The great primary truths of Christian revelation delivered by the Apostles would at first, we conceive, hold their place in the Church, and be impressed on the minds and hearts of the faithful, as simple whole ideas in broad outline, and thus, too, would be set forth by the earliest teachers. In this shape they were, with the aid of supernatural faith, adequately apprehended, and were expressed very much in the general terms used by the Apostles. As, however, each mystery came in turn to be meditated and reflected upon, new thoughts began to open out, fresh aspects of the truth to present themselves, so that what before was conceived as a whole and simple, now appeared manifold. Then, the various emerging doctrinal views were discussed and put to the proof of scientific analysis by theologians; their mutual coherence, their bearing one upon another, and their orthodoxy were tested; whilst, to meet difficulties and discrepancies that arose, differing opinions and judgments were hazarded, together with divers methods for combination and agreement. Thus, it is easy to understand how individual Fathers, whilst still retaining their implicit hold of a revealed truth in its orthodox sense as a whole, might be led to form wrong judgments and make erroneous statements on this or that particular point of it which had not yet been formally settled by the Church.

In the case of the early Fathers we have, moreover, to take account of circumstances of time and country, and the bias they might have received, whether from some influential school of philosophy, or from their opposition to certain prevalent errors.

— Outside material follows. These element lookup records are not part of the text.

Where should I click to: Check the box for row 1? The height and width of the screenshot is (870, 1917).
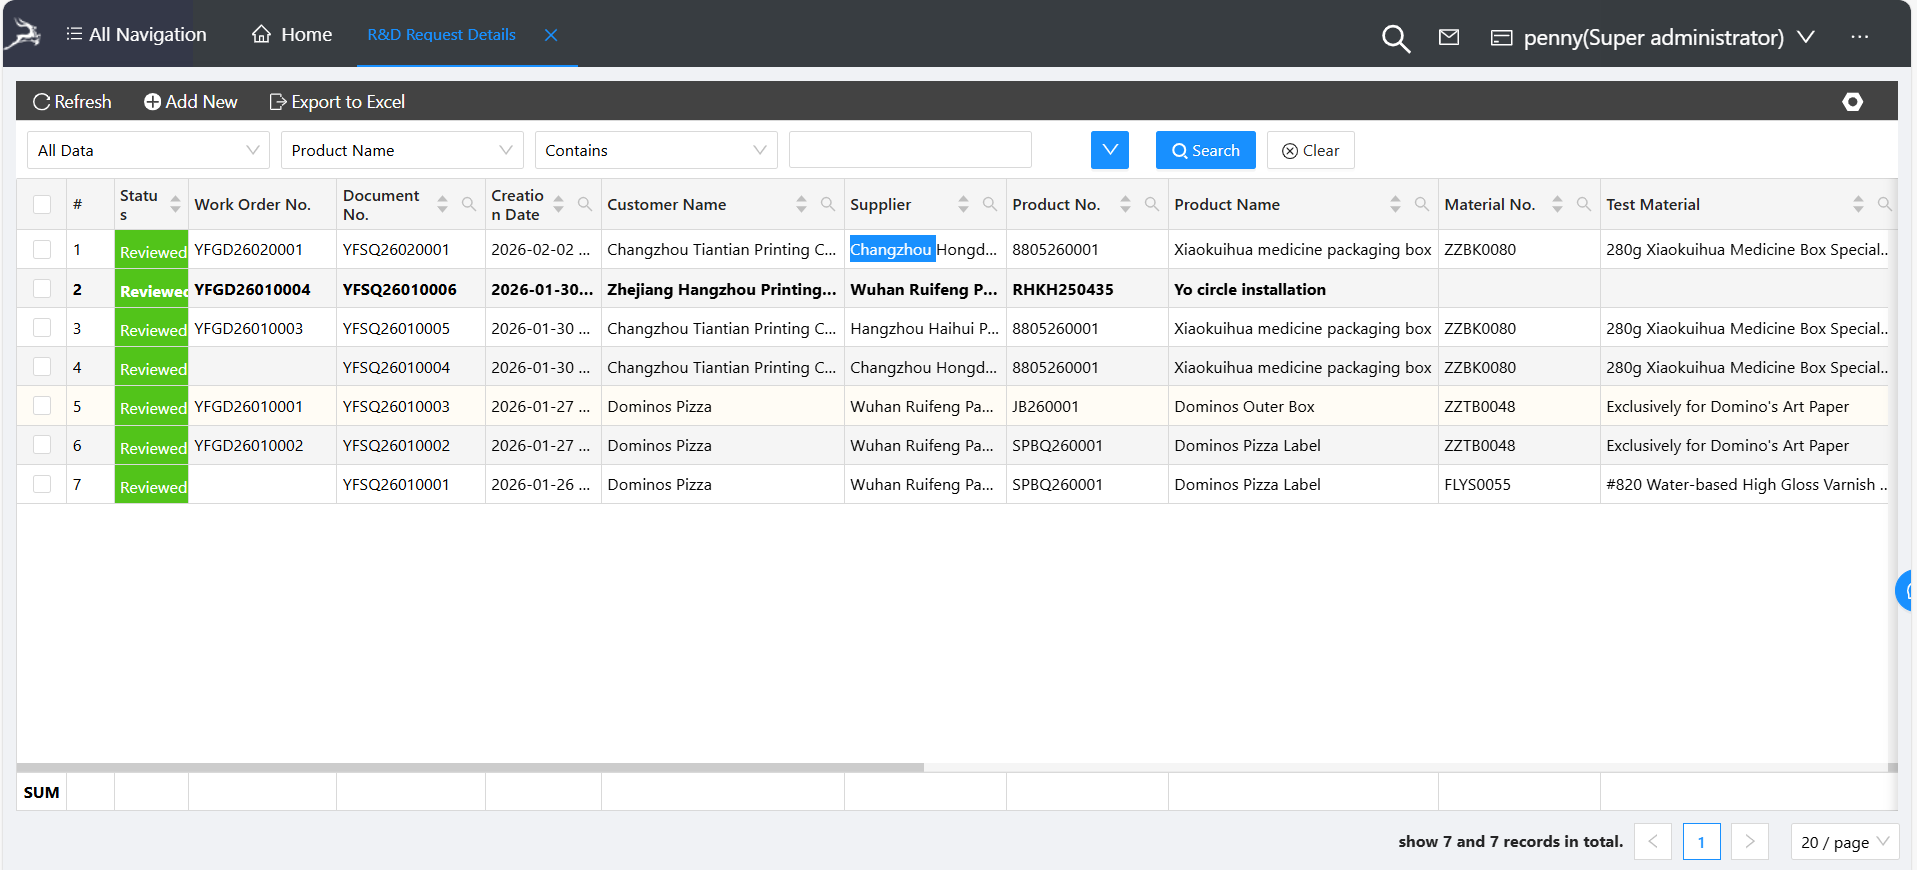coord(42,249)
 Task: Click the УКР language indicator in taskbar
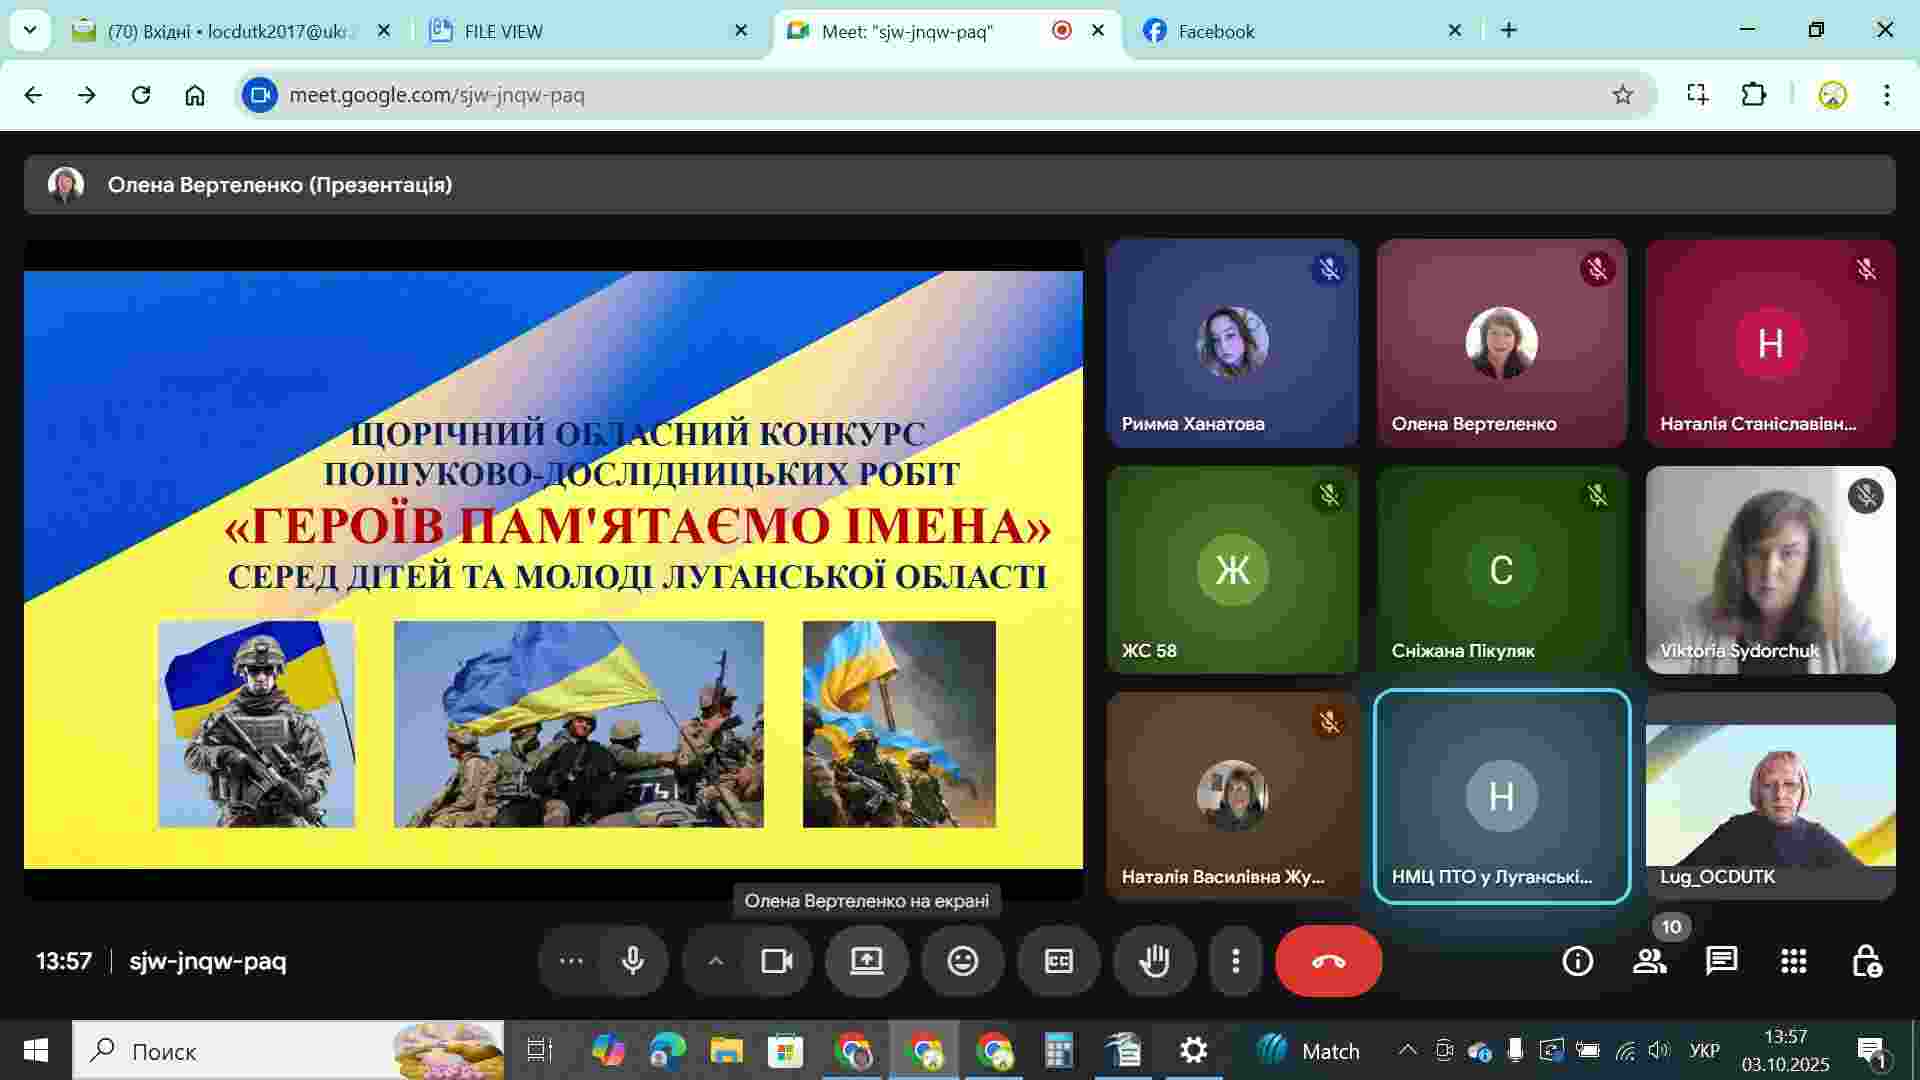point(1704,1050)
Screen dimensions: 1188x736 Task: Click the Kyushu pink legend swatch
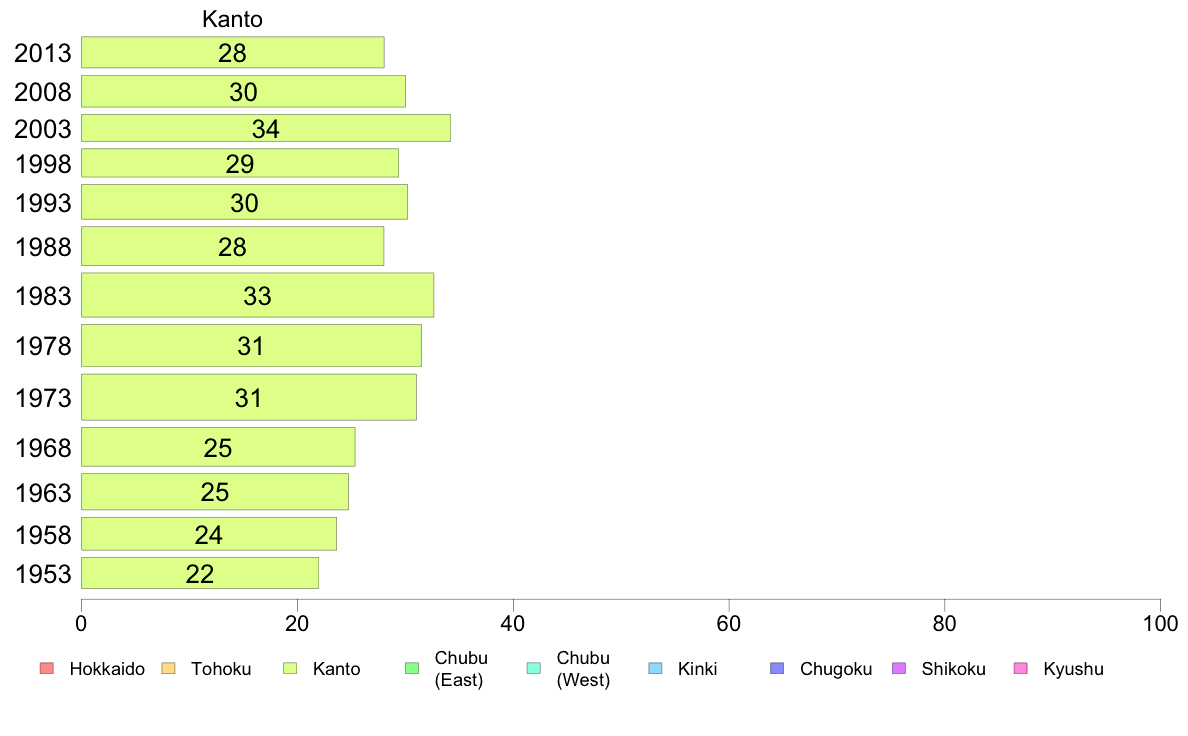click(x=1021, y=668)
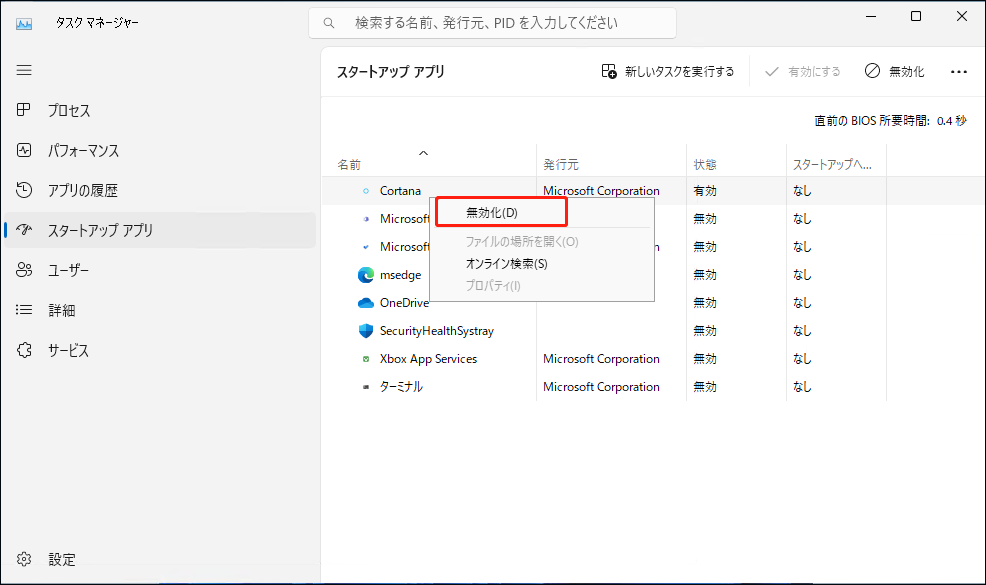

This, too, will explain how Fathers, in whose writings are found erroneous or imperfect statements on certain doctrines which have since been defined to be dogmas of faith, were not on that account ranked as unorthodox or heretical; and have not lost the otherwise high repute in which they were held by the Church. But here we should remark that when any particular Father thus erred, his doctrinal view was opposed to the general current of Catholic tradition, to the more common religious sense of the faithful, and especially to the uniform teaching of the Roman Church.